:: WHAT YOU HAVE TO DO ::
Write out the portion of the summary below on plant immunity under high humidity word for word, beginning with the words "Figure. Schematic diagram" and stopping after "water soaking resistance.".

:: EXCERPTED PASSAGE ::
.....

2023.07.12
Tug-of-war between plant and bacterial pathogen under high humidity
Plant Immunity・ Assistant Professor ・ Shigetaka Yasuda
Atmospheric humidity has a significant impact on the colonization mode of microbes in terrestrial plants, and high humidity often favors plant diseases. The bacterial pathogen Pseudomonas syringae pv. tomato (Pst) DC3000 develops a water-soaked leaf apoplast with type III secretion effectors (T3Es), thereby promoting pathogenicity under high humidity. However, plant defense against bacterial water soaking remains elusive. We found that of 13 Arabidopsis plasma membrane aquaporin, PIP2;6 is specifically required for resistance against bacterial water soaking under high humidity. PIP2;6 dysfunction permits an effector-less Pst strain to cause water soaking and extensive proliferation. PIP2;6 phosphorylation is induced under high humidity, through the receptor-like kinase BAK1 (belongs to SERK family), and contributes to water uptake and resistance against bacterial water soaking. Conversely, Pst DC3000 employs different T3Es to inhibit the phosphorylation and intracellular trafficking of PIP2;6 for water soaking. Our findings indicate that control of water uptake, in part through phosphorylation of a host aquaporin, provides a critical step in bacterial resistance under high humidity.
Figure. Schematic diagram of PIP2;6-mediated water soaking resistance under high humidity.
Upon exposure to high humidity, Arabidopsis induces PIP2;6-mediated water soaking resistance through its phosphorylation and intracellular transport via BAK1 (and other SERKs) and MIN7, respectively. Conversely, Pst DC3000 inhibits BAK1 and MIN7 pathways via T3Es to overcome PIP2;6-mediated water soaking resistance.
Shigetaka Yasuda NAIST Edge BIO, e0014. (2023).

.....

:: DATA FOR ANALYSIS ::
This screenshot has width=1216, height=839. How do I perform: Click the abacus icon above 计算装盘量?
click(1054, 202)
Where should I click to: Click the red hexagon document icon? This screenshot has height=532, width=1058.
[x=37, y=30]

.....

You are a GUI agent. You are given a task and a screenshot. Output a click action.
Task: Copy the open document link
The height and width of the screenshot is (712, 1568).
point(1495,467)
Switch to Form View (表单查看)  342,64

.....

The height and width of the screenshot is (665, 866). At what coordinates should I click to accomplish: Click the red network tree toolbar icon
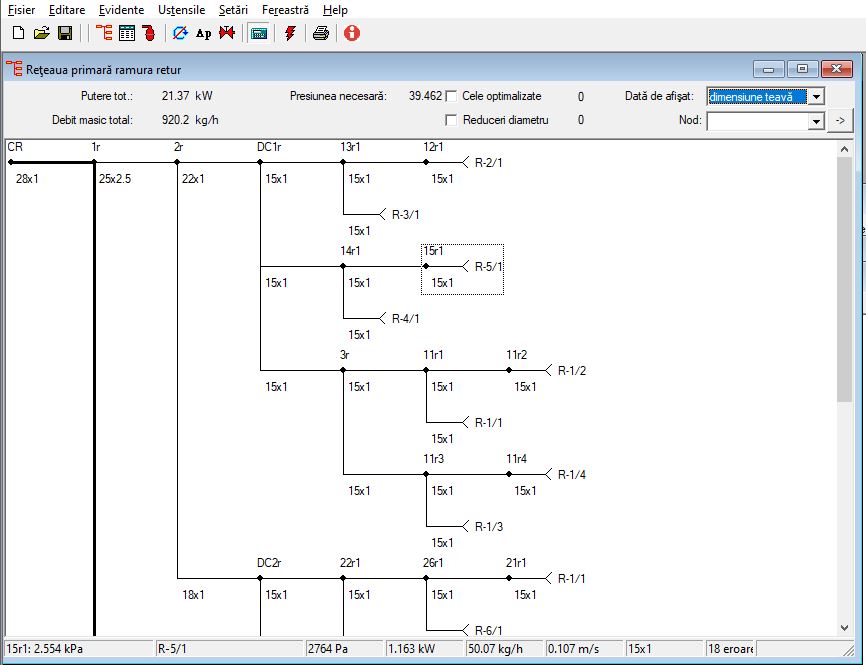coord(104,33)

.....

:: FINISHED TASK ::
Figure. Schematic diagram of PIP2;6-mediated water soaking resistance under high humidity.
Upon exposure to high humidity, Arabidopsis induces PIP2;6-mediated water soaking resistance through its phosphorylation and intracellular transport via BAK1 (and other SERKs) and MIN7, respectively. Conversely, Pst DC3000 inhibits BAK1 and MIN7 pathways via T3Es to overcome PIP2;6-mediated water soaking resistance.